Task goal: List each line of the data that holds the string "resolution", please.

Task data:
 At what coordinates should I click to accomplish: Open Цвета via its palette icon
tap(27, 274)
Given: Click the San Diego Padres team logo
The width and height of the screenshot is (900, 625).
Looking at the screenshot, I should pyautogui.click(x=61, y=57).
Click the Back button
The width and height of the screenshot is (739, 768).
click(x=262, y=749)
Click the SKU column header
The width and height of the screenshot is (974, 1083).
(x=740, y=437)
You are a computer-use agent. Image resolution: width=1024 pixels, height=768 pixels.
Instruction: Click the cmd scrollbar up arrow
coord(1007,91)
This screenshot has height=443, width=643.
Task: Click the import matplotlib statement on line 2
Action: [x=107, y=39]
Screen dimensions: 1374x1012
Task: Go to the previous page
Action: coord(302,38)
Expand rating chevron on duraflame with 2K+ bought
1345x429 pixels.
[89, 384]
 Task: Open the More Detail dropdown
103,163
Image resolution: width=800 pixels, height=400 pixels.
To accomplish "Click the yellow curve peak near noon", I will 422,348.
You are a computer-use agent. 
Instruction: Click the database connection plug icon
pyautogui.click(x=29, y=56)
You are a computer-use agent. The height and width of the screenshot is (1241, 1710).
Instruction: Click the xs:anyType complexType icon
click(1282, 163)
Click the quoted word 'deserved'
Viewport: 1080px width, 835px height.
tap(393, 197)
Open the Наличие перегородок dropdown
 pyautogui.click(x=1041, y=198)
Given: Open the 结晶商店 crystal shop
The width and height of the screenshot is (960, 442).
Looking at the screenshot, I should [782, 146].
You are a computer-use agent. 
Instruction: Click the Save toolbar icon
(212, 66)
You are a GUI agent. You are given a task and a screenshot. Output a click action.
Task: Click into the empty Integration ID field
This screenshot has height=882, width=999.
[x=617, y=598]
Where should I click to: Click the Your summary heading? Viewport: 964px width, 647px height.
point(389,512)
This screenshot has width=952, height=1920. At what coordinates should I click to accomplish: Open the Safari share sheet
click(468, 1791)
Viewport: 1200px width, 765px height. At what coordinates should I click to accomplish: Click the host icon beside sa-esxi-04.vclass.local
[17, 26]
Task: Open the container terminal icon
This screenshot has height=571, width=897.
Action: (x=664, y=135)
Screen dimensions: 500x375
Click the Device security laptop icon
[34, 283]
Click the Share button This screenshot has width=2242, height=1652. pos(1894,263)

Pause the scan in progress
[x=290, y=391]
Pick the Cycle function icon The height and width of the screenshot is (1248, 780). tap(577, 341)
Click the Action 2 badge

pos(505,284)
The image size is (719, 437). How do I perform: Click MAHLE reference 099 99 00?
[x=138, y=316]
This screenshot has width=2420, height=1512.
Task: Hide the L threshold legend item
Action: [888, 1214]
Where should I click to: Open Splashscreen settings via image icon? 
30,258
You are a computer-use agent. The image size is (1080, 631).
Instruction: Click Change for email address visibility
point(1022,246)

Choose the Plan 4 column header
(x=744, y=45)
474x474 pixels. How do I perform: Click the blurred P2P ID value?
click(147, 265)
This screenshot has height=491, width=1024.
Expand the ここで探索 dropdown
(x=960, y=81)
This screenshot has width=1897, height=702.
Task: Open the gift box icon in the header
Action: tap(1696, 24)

Problem solution:
You are a computer-use agent. Image resolution: width=1024 pixels, height=768 pixels.
Image resolution: width=800 pixels, height=400 pixels.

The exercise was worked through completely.